As bonecas reborn, por serem muito parecidas com bebês de verdade, acabam causando apego em muitas pessoas pelo simples apelo visual e afetivo. Semelhante às bonecas sexuais hiper realistas vendidas para homens em sex shops, esses bebês possuem articulações e pele que simulam o corpo humano de maneira bastante convincente. Como muitas mulheres não querem ou não podem ser mães, então esses bonecos servem para preencher a lacuna da necessidade de proteção e cuidado materno que elas precisam. Apesar de todas as críticas que são feitas às mulheres que adquirem esses rebons, não há nada de errado em ter e cuidar de um bebê de mentira, especialmente as mulheres que tiveram gravidez psicológica ou perderam seus bebês prematuramente.

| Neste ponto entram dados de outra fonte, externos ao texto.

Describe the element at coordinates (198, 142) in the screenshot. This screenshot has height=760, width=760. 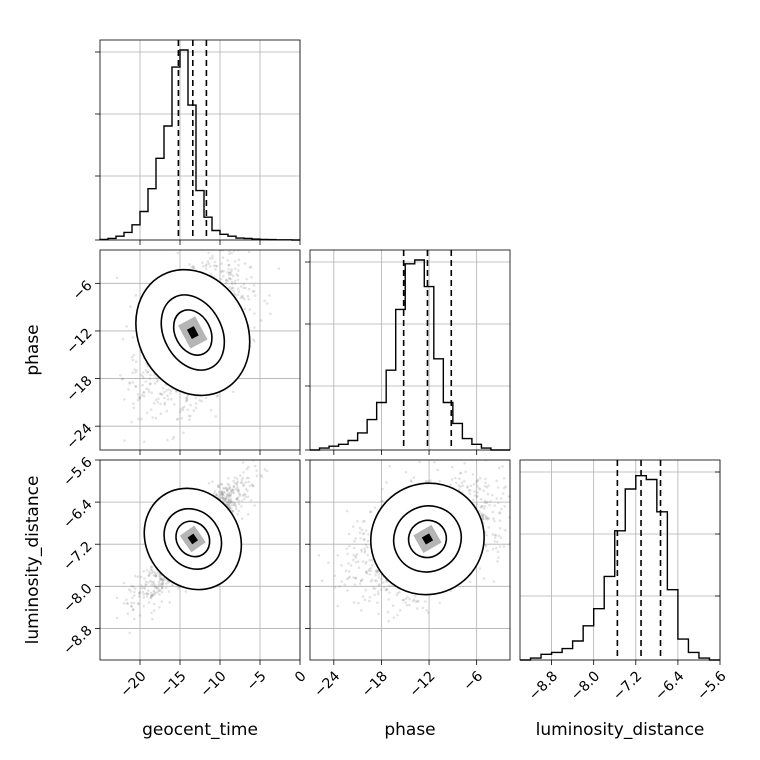
I see `histogram-panel-geocent_time` at that location.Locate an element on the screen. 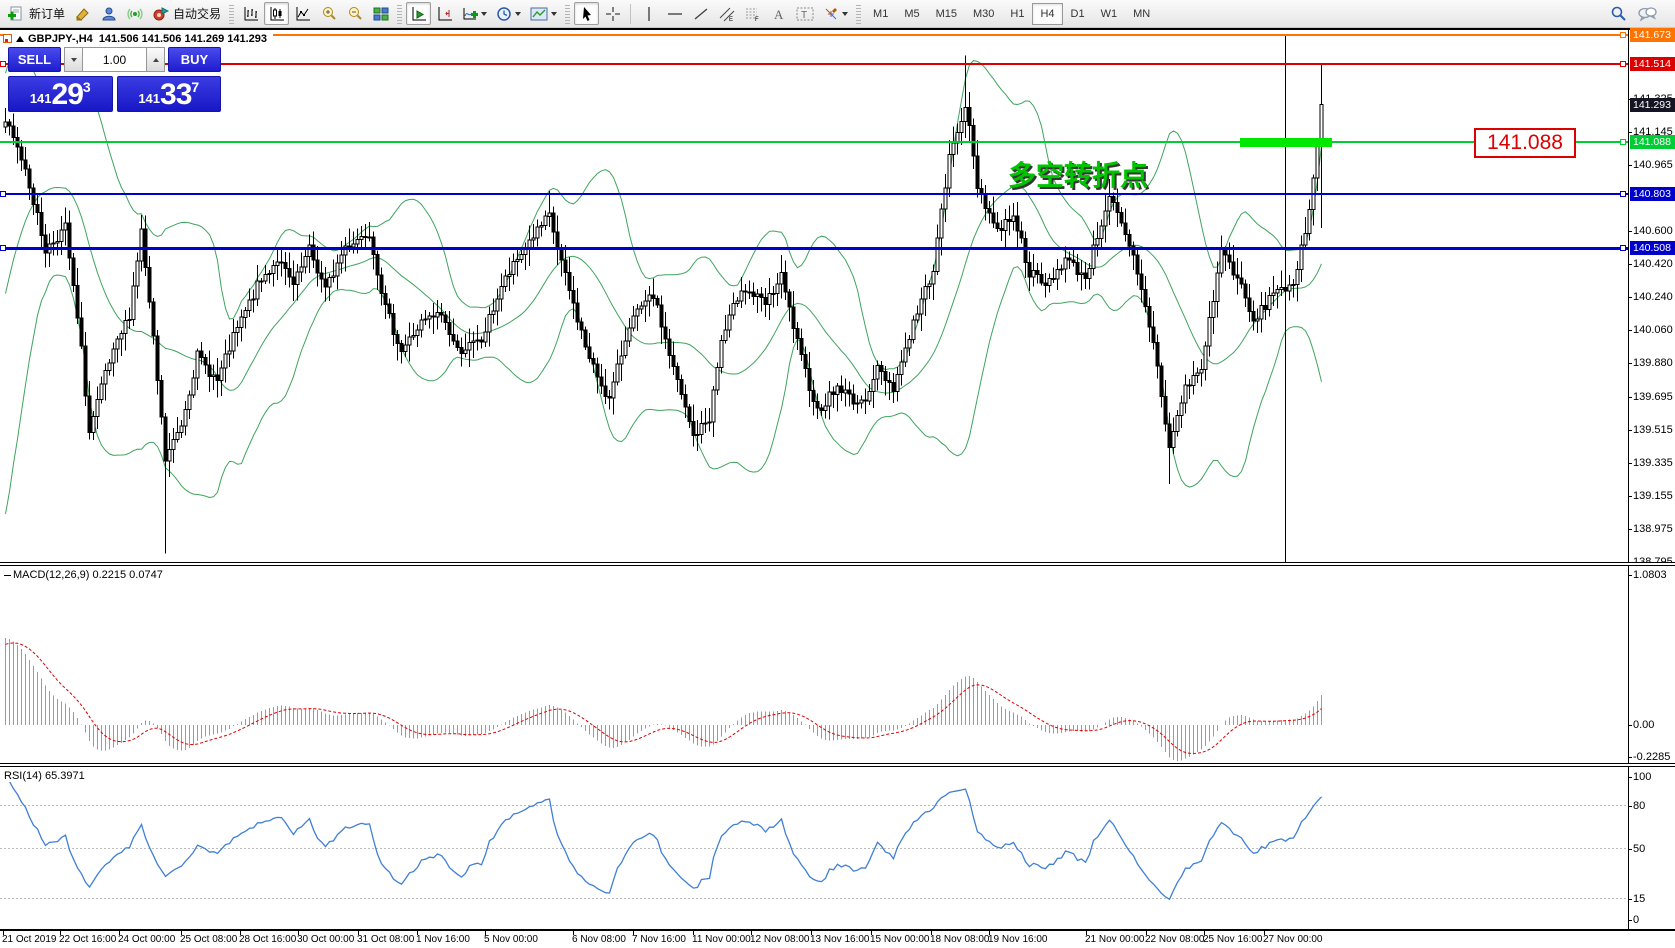 The image size is (1675, 948). price-tick-label: 140.600 is located at coordinates (1653, 231).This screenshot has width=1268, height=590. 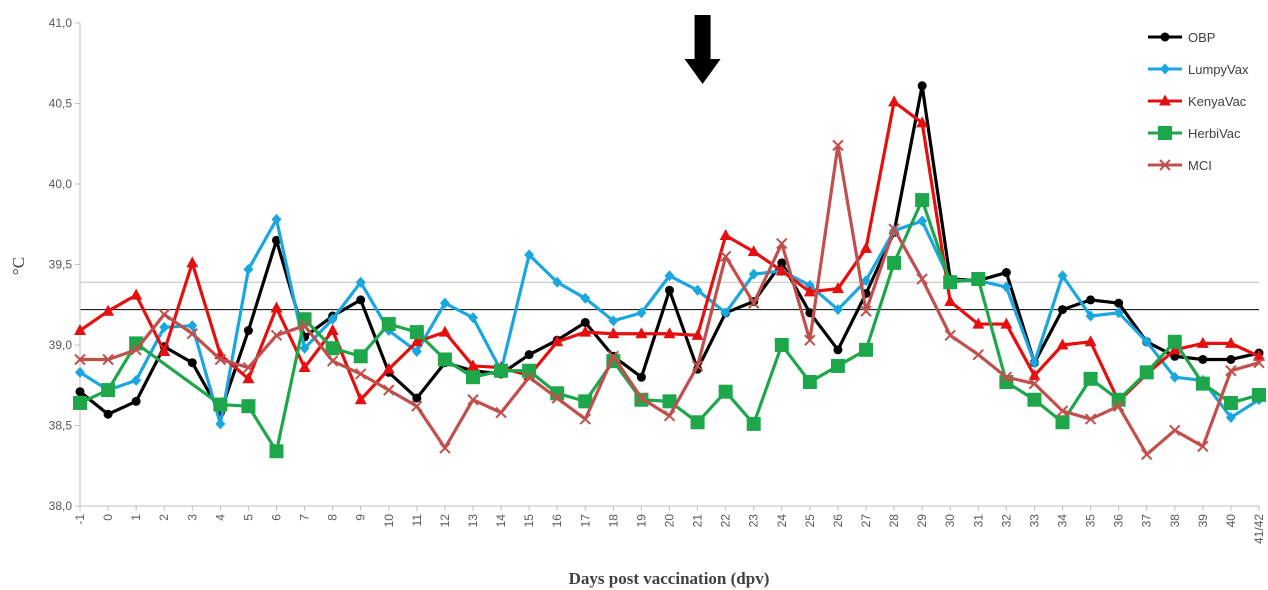 I want to click on y-tick-label: 39,5, so click(x=61, y=265).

O problema é quando a pessoa perde a noção da realidade e começa a achar que o reborn é um bebê de verdade, exigindo que os outros o tratem como se fosse um ser humano real. Hospital e creche de reborn é algo que já me parece passar dos limites de uma brincadeira saudável de simulação de mãe filho para virar um comportamento quase patológico. Mas fora isso, ter um reborn é tão normal quanto ter uma sex doll ou fazer uma coleção de brinquedos. O bom desses bonecos é que as mães deles podem brincar de ser mãe quando quiserem, já que não é filho de verdade para exigir atenção 24 horas por dia e cuidados reais. O reborn vira uma espécie de tamagotchi que você pode interagir na hora que quiser para seu passatempo. 


Acredito que num futuro próximo, quando androides e ginoides controlados por IAs se tornem mais comuns, será natural formar família com robôs e bonecos hiper realistas. É preciso levar em consideração que nem todo mundo tem condições físicas ou emocionais para ter um parceiro amoroso ou filho de verdade. É melhor que pessoas inaptas para o convívio social tenham seus próprios bonecos do que causar traumas a humanos de verdade em relacionamentos tóxicos.